Cosmos Transfer Sim2Real for Multi-View Warehouse Detection & Tracking
Authors: Alice Li • Thomas Tang • Yuxing Wang • Jingyi Jin Organization: NVIDIA
Model | Workload | Use case |
---|---|---|
Cosmos Transfer 1 | Inference | Sim to Real data augmentation |
This use case study demonstrates how to apply Cosmos Transfer for data augmentation over Omniverse (OV) generated synthetic data to close the Sim-to-Real domain gap, specifically targeting multi-view warehouse detection and tracking scenarios.
Use Case Description
NVIDIA Omniverse provides powerful frameworks and libraries for developers to build custom Synthetic Data Generation (SDG) pipelines.. While digital simulations provide accurate derived information such as depth and segmentation with scene control, generating variations for robust model training can be computationally expensive and time-consuming.

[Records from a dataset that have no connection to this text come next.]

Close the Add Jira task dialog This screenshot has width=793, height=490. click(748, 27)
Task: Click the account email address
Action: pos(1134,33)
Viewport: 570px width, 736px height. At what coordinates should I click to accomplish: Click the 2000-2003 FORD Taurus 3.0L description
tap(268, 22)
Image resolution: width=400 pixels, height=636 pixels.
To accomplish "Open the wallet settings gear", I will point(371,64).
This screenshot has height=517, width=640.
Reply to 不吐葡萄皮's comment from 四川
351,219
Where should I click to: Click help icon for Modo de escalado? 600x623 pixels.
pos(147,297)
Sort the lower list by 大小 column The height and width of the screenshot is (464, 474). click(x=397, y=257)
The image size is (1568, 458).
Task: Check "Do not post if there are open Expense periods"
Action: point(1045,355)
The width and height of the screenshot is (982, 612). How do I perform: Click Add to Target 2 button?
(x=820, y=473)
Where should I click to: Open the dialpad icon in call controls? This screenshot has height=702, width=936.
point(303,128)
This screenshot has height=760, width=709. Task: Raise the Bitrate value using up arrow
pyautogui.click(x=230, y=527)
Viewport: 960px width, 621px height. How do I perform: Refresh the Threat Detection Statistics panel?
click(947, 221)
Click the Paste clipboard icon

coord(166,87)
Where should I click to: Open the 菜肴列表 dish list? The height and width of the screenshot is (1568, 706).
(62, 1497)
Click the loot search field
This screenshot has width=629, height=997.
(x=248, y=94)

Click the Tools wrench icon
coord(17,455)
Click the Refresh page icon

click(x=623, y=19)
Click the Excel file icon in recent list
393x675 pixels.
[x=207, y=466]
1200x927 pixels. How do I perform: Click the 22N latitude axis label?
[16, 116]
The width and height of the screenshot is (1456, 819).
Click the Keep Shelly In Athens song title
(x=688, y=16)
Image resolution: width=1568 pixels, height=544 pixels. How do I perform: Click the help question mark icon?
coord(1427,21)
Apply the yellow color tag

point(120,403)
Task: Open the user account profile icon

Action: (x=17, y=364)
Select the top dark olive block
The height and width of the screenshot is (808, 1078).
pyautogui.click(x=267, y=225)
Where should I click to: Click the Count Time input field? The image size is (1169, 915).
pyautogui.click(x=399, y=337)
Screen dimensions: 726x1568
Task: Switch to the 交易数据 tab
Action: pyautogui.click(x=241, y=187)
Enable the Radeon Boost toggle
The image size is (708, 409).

This use case study explores how first time outside-in multi-view world simulation can be achieved by Cosmos Transfer. By transforming Omniverse-generated synthetic warehouse scenes into realistic variations, it reduces the sim-to-real domain gap without the computational cost of re-rendering entire scenes.
Outside-In Multi-View Processing Approach
Monitoring of warehouse spaces typically involves multi-camera views to provide comprehensive coverage. Since Cosmos Transfer 1 does not natively support multi-view processing, we adopt an approach to ensure visual consistency across all camera viewpoints:
- Multi-view Outside-In Data Generation: Multiview synthetic videos and corresponding multi-modal ground truth data (e.g., depth, segmentation masks) are prepared by IsaacSim.Replicator.Agent.
- Processing: For each video, identical text prompts and parameter settings are provided to the Cosmos Transfer 1 model, ensuring uniformity across different camera views. Modalities are carefully chosen and analyzed to enhance object feature consistency across different camera views. Detailed, data-driven text prompts are employed to minimize divergence in object features between views. In the following case, only depth and edge maps (0.5 depth + 0.5 edge) are used as input controls to the Cosmos Transfer 1 model.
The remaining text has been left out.